Though the issues explored by Wagner are not especially new, the presentation of them is novel and enlightening. Moreover, the defense of liberty falls anew on each generation, as Hayek and others have noted. Would that Wagner's essay be read widely by the prideful moderns.

The concluding chapter, "Liberty and the State", is a hard-edged critique of the major works in the social choice literature from a classical liberal perspective. Who better to write this chapter than editor Rowley himself? Having recently compiled eighty-four important articles originally published between 1938 and 1992 into a three volume collection (Rowley, 1993), his erudition fits hand-in-glove the task of critically reviewing the literature. Rowley's classical liberal sympathies are indeed fully disclosed, but would be obvious to readers even without explicit mention. I liked the fact that Rowley applies the same high degree of scrutiny and deft analysis in his review of classical liberal papers as one finds applied to papers emanating from other schools and traditions. His chosen perspective thus appears to inform and guide the analysis rather than cloud or bias it.

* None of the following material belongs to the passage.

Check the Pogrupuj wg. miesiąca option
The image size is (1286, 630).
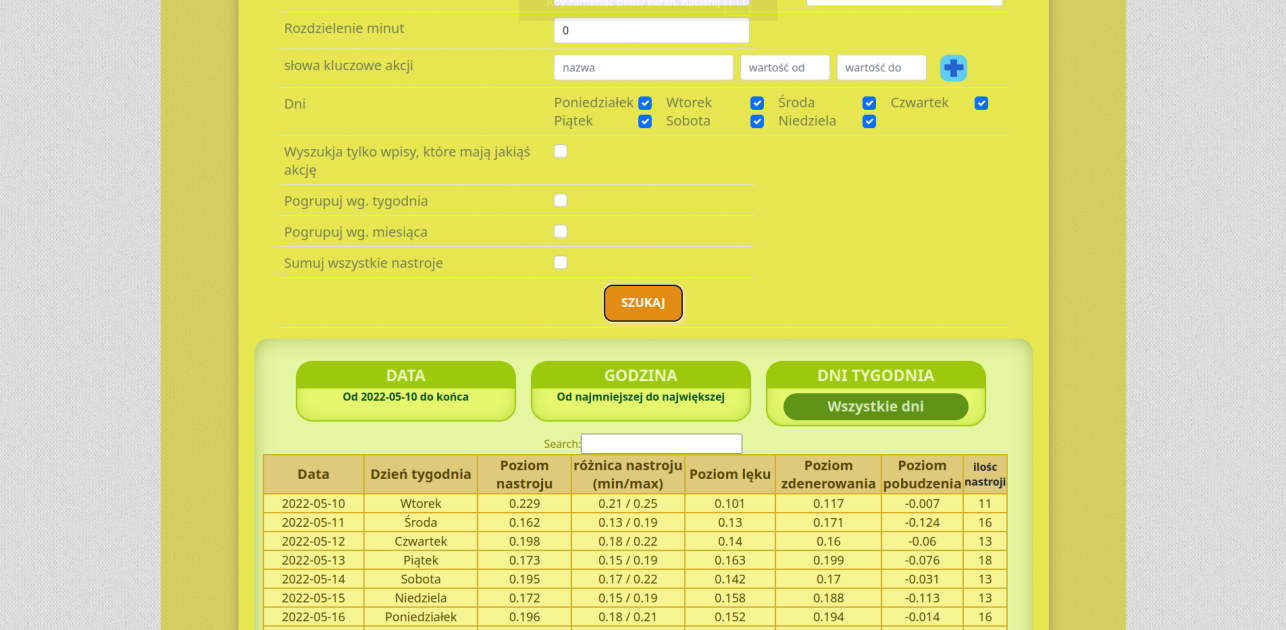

So, returning to first impressions, do these individually fine chapters fare well when regarded as integral parts of a unified whole? I think so. All chapters perform as advertised in that they explore various aspects of property rights and democratic processes. They do so with some degree of complementarity and virtually no unsuitable repetition. First impressions notwithstanding, this is one well-executed work deserving widespread readership."